Enfin Raymond étant tombé épuisé sur un siége, sa mère et sa sœur coururent à lui, et, toujours pleurant, le comblèrent de caresses.

— Je t’en supplie, mon Raymond bien-aimé, disait ma dame Fleuriot, songe à ce que tu vas faire ! La colère t’aveugle : elle ne peut te suggérer que des résolutions désespérées, dangereuses ou impraticables… Mais, si tu t’abandonnes toi-même, pense du moins, je t’en conjure, à ta pauvre vieille mère, qui ne vit que par toi !

Lucile, de son côté, lui disait :

— Frère chéri, est-ce là cette force d’âme dont tu nous as donné tant de preuves ? Un chef de famille peut-il se laisser aller à ces emportements insensés ? Avant de prendre une telle détermination, ne devrais-tu pas t’assurer que tu n’es pas trompé par de fausses apparences, que tu ne vas pas exposer ta position et la nôtre par un misérable coup de tête ?… Raymond, mon sage et généreux frère, je t’en conjure, attends vingt-quatre heures avant d’agir !

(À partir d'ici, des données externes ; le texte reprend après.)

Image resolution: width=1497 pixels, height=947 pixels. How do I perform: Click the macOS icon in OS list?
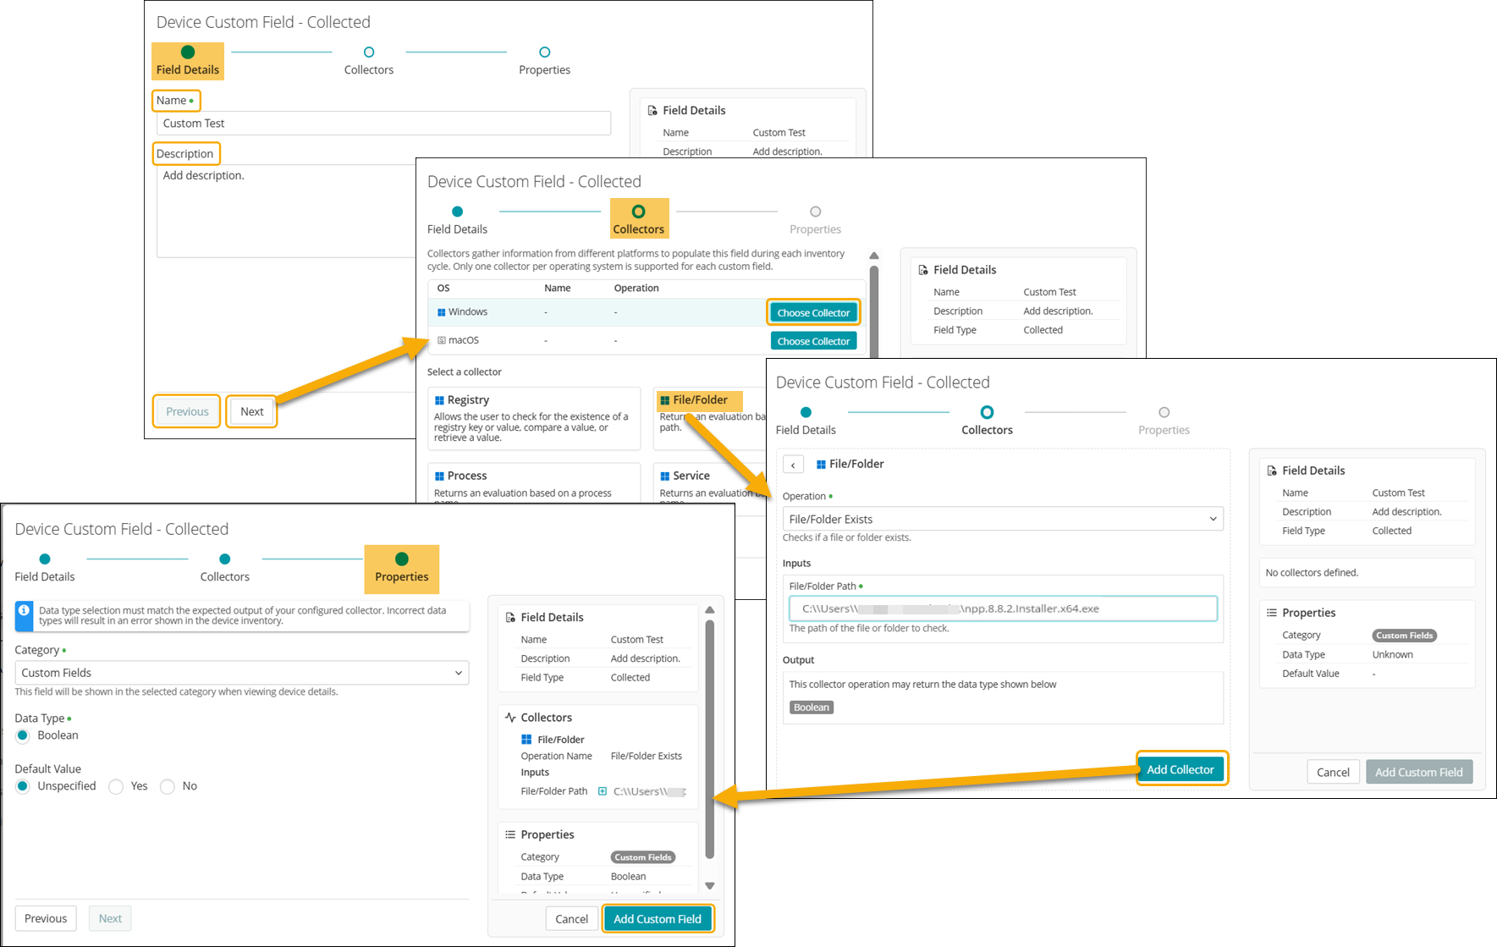tap(441, 340)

Les paroles de Lucile semblèrent produire une certaine impression sur Fleuriot.

— Crois-tu vraiment, ma sœur, reprit-il avec hésitation, que je puisse me tromper ! Crois-tu que je ne sois pas sur la trace du crime le plus monstrueux, de la perfidie la plus lâche ?… Eh bien ! poursuivit-il en se levant, laissez-moi mettre un peu d’ordre dans mes idées… J’ai la tête perdue… Excusez-moi, Georges, je reviens à l’instant.

Il passa dans le jardin, que les ombres du soir envahissaient déjà, et disparut sous la tonnelle de vigne, où le silence et l’obscurité ne pouvaient manquer d’exercer sur lui leur action calmante.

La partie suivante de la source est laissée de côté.